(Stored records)
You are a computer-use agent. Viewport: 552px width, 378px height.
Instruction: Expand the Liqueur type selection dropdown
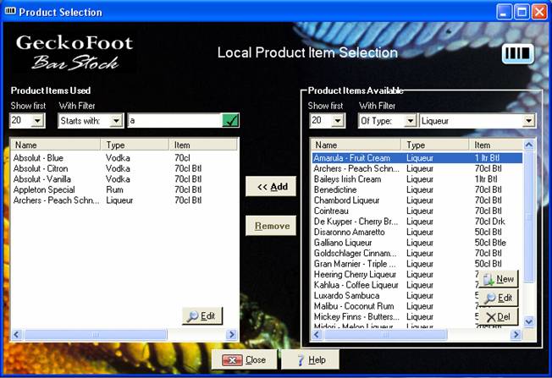point(528,122)
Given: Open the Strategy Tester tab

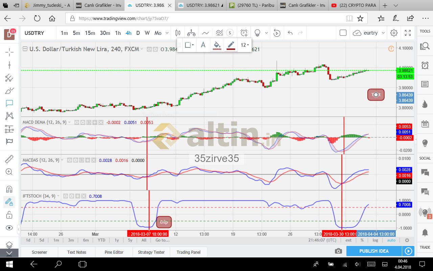Looking at the screenshot, I should tap(151, 252).
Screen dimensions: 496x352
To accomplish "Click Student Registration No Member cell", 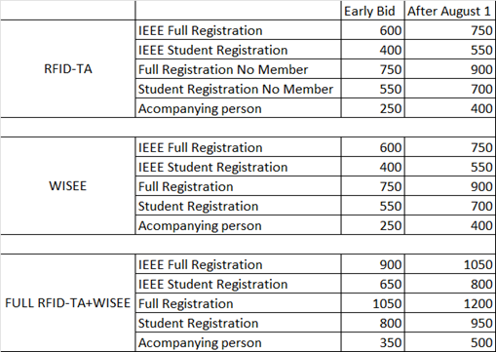I will (239, 89).
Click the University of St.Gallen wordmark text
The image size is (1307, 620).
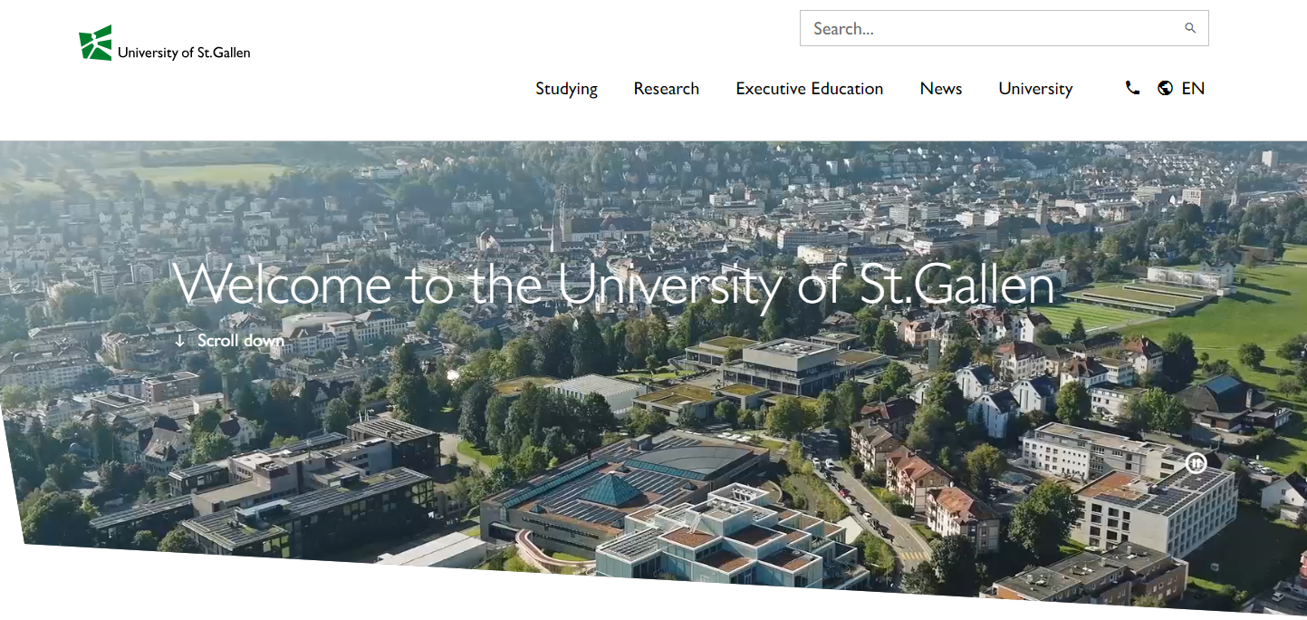[184, 53]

[The problem] Your copy should hold exactly the lines from the one that contains "Click the University" through the final line of the data, both ends included, and no pictures.

[Answer to this task]
Click the University of St.Gallen wordmark text
The image size is (1307, 620).
[184, 53]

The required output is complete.